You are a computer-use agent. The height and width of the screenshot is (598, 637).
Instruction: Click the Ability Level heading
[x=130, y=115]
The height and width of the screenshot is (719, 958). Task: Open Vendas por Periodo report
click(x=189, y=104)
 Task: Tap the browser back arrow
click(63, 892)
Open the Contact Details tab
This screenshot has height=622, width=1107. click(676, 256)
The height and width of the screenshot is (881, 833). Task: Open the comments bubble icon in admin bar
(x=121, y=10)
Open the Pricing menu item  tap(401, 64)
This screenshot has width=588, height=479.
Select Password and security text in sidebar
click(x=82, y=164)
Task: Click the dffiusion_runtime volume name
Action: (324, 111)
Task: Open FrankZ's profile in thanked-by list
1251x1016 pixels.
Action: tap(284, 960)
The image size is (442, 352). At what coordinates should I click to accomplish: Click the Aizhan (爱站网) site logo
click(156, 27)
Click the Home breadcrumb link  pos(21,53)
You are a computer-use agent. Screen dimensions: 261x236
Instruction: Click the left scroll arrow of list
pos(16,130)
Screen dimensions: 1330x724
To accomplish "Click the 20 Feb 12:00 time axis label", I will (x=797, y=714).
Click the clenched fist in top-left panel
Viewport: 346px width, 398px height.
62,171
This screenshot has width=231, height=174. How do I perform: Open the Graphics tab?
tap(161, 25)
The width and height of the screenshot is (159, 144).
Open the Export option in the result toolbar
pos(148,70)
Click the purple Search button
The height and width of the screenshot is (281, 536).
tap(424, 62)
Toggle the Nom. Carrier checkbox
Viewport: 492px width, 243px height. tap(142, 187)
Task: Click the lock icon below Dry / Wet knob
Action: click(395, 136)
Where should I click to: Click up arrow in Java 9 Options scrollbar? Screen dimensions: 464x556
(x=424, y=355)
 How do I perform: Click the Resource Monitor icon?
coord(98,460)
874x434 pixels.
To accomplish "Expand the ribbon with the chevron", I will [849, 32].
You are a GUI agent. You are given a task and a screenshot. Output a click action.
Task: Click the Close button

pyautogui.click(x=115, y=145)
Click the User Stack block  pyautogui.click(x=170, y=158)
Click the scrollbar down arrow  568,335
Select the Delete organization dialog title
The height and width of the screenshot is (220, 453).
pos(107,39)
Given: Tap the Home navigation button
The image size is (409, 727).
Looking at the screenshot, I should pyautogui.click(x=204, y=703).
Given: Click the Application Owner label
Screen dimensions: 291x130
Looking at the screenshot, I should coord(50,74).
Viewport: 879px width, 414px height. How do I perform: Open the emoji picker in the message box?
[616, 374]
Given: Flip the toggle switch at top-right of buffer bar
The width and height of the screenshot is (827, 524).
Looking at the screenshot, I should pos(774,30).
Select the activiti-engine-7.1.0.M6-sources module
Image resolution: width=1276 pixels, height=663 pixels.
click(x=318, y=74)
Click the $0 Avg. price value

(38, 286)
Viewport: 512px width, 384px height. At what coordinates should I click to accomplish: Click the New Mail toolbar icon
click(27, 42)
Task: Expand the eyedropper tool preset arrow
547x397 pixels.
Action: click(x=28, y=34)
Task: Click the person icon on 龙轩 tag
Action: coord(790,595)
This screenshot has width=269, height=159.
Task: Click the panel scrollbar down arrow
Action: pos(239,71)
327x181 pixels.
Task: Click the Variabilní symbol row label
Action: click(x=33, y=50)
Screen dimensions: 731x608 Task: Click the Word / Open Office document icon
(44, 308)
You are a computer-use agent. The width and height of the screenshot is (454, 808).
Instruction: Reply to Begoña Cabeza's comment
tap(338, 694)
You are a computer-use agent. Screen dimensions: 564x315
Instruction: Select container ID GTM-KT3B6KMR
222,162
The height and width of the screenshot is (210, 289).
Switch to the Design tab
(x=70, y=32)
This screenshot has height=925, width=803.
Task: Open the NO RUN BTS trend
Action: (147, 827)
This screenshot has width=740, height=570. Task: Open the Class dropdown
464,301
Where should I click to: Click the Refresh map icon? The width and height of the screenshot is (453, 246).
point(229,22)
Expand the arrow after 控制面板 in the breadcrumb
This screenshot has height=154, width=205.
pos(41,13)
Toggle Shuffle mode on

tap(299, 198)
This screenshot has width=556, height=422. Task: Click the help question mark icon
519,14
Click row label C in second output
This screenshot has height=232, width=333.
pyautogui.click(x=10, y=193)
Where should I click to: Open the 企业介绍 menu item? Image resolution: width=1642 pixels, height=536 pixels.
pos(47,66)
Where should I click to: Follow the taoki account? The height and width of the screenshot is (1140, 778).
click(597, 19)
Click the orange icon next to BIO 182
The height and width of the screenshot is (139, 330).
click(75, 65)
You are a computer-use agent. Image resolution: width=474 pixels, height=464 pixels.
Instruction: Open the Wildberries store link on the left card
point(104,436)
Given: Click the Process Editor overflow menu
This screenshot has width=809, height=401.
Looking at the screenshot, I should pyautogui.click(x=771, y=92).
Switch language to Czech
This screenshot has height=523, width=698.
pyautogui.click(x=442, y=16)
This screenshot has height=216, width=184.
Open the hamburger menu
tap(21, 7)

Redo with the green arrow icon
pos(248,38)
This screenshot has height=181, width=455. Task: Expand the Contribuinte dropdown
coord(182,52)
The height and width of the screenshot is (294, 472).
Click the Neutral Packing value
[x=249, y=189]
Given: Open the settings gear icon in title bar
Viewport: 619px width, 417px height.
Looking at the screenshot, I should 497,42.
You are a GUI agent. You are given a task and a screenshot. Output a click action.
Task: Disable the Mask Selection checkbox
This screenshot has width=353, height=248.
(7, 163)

----------

### Problem statement
Would you please write out, exactly and with no other lines, the stretch of the listing above from the line containing "The image size is (442, 352)." through the line containing "You are a computer-use agent. Screen dimensions: 261x236"?

### Answer below
The image size is (442, 352). At what coordinates should I click to accomplish: Click the Aizhan (爱站网) site logo
click(156, 27)
Click the Home breadcrumb link  pos(21,53)
You are a computer-use agent. Screen dimensions: 261x236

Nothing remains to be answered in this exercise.